Action item
Output, exactly and with no pictures, the line that contains "This screenshot has" and every line that comes after it in the data below, the last one included.

[Entries taken from a collection]

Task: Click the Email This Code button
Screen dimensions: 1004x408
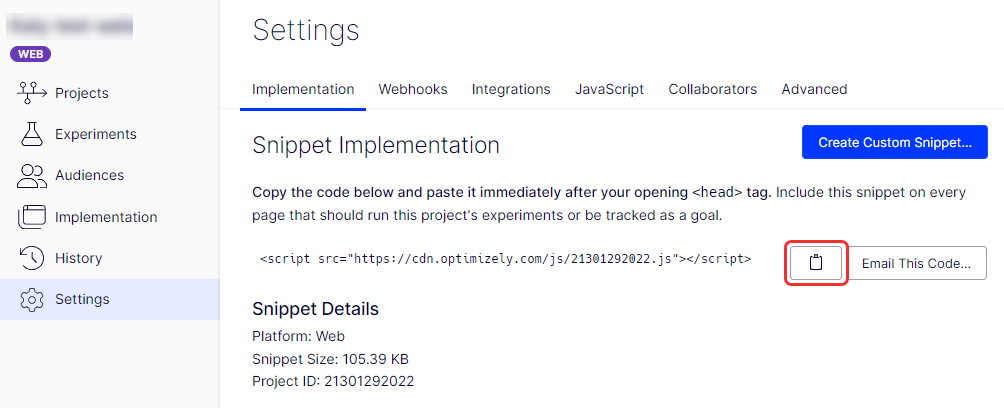Action: (x=917, y=263)
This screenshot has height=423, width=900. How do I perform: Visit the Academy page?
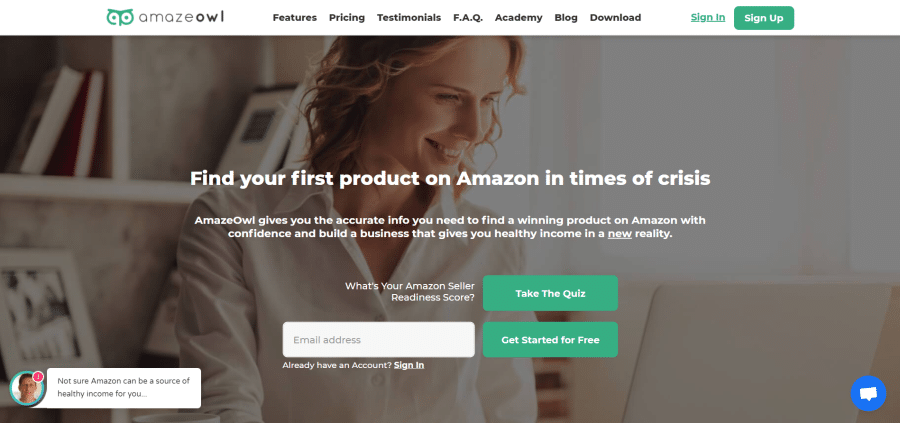[x=518, y=18]
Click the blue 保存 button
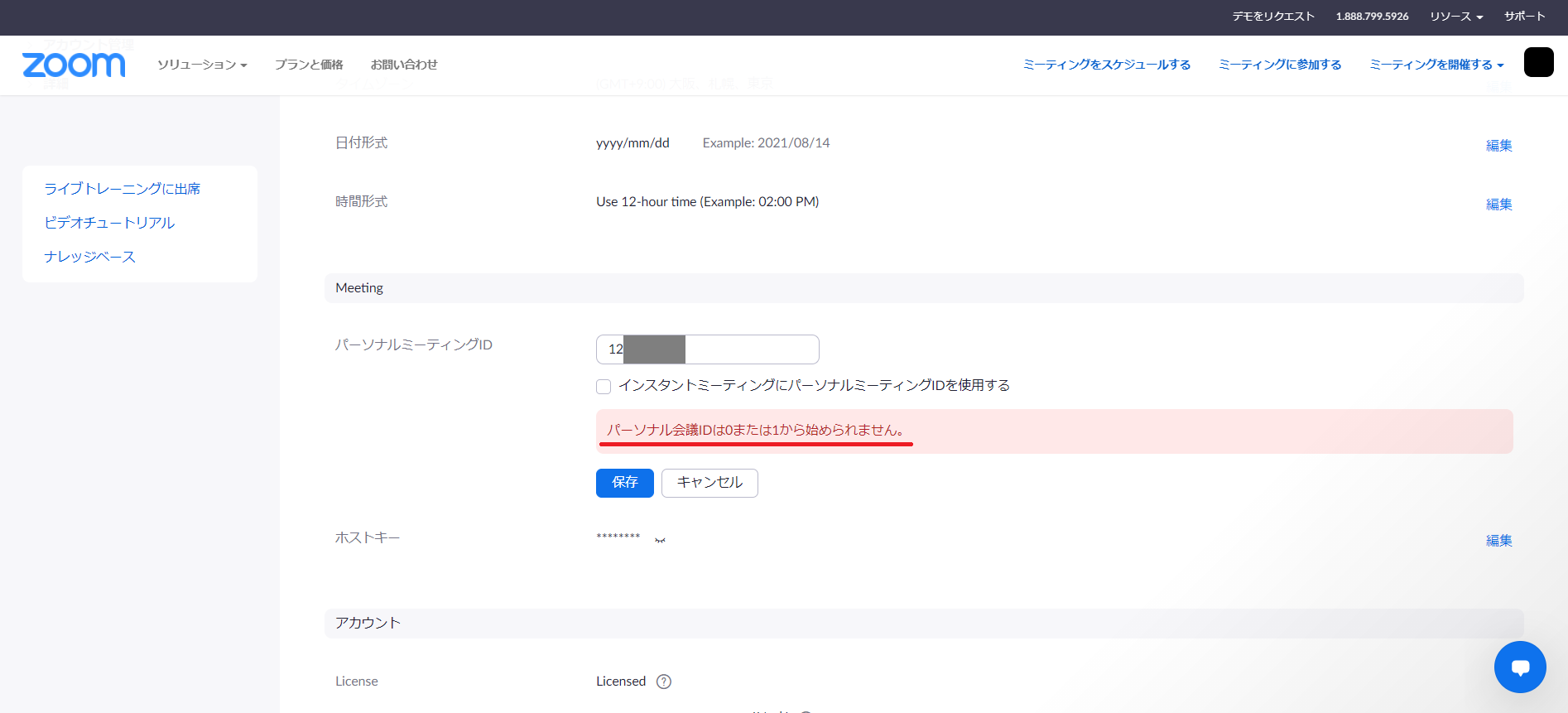Screen dimensions: 1568x713 point(624,483)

Written response
This screenshot has height=423, width=900. How do I perform: Visit the Academy page?
[x=518, y=18]
Click the blue 保存 button
Screen dimensions: 1568x713 point(624,483)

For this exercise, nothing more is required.